Il lavoro di vivere

L’appuntamento della stagione teatrale pistoiese si è spostato questo fine settimana al teatro Bolognini che ha ospitato Il lavoro di vivere, di Hanoch Levin. La storia gira attorno a due anziani coniugi (Carlo Cecchi e Fulvia Carotenuto) che in una notte di temporale buttano sul piatto tutte le frustrazioni represse di una vita coniugale che, dopo trent’anni, non ha più niente da dire. Il tempo (una notte) e lo spazio (la camera da letto) non mutano mai per tutta la durata dello spettacolo e contribuiscono a dare quel senso di angoscia che, nonostante la sferzante ironia del testo, aleggia su tutto. Lui vomita su di lei senza pietà tutti i sogni mancati, la vita non vissuta, le emozioni mai sbocciate e i rimpianti sempreverdi.
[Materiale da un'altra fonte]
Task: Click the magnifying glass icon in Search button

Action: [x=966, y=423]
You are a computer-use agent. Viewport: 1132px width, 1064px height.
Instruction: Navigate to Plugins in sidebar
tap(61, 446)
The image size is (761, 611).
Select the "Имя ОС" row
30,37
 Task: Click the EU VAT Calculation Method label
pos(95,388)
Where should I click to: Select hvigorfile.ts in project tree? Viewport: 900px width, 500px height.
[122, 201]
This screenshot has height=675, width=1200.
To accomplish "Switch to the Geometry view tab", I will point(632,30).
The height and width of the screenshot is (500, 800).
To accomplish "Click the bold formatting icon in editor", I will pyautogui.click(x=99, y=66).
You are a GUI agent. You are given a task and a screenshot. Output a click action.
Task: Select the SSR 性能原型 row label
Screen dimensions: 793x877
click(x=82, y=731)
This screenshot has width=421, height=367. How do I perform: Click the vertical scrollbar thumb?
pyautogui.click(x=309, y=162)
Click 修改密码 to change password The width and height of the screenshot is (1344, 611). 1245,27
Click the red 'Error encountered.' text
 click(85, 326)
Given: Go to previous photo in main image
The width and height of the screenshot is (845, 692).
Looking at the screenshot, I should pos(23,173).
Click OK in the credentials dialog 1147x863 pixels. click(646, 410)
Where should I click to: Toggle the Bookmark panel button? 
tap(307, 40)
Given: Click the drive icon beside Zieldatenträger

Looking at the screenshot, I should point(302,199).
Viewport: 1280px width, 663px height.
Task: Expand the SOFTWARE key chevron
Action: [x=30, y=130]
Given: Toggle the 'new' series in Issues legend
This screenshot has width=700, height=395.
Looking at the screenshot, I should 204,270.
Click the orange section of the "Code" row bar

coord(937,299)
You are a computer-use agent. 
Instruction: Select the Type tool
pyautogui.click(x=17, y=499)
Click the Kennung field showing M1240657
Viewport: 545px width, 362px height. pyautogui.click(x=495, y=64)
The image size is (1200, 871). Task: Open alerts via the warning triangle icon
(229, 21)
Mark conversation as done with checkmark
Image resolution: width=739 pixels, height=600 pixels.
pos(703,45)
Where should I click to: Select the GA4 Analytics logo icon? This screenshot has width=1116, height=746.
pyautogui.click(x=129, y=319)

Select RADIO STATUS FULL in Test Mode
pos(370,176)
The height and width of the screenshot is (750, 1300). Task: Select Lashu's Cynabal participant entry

Lei cerca di rintuzzarlo, prima facendo la vittima e implorandolo di restare, poi contrattaccando con la minaccia di una solitudine che sarebbe più pesante della trita quotidianità. Le verità che i due si buttano in faccia l’un l’altro sono senza pietà, di carta vetrata e fanno ancora più male perché gran parte del pubblico non avrà difficoltà a riconoscerle come assai comuni. Proprio il pubblico viene chiamato in causa quale protagonista-assente della pièce: i cari defunti dei personaggi che li guardano e ridono sarcastici dei loro fallimenti. A metà spettacolo entra in scena un terzo “incomodo” (Massimo Loreto), un amico sfrontato e solitario che li fa riflettere su come, alla fine, sia sempre meglio “abbaiarsi la rabbia l’un l’altro” che non avere nessuno contro cui rivolgerla. Il finale è drammatico, ma forse rappresenta pur sempre un alleggerimento della vicenda che, come il vero teatro dovrebbe sempre fare, chiama in causa la coscienza di ognuno e ci costringe a fare i conti col nostro vissuto. Regia di Andrée Ruth Shammah delicata, essenziale e capace di sottolineare con semplici giochi di luce i momenti salienti del dramma; recitazione estremamente naturale e coinvolgente.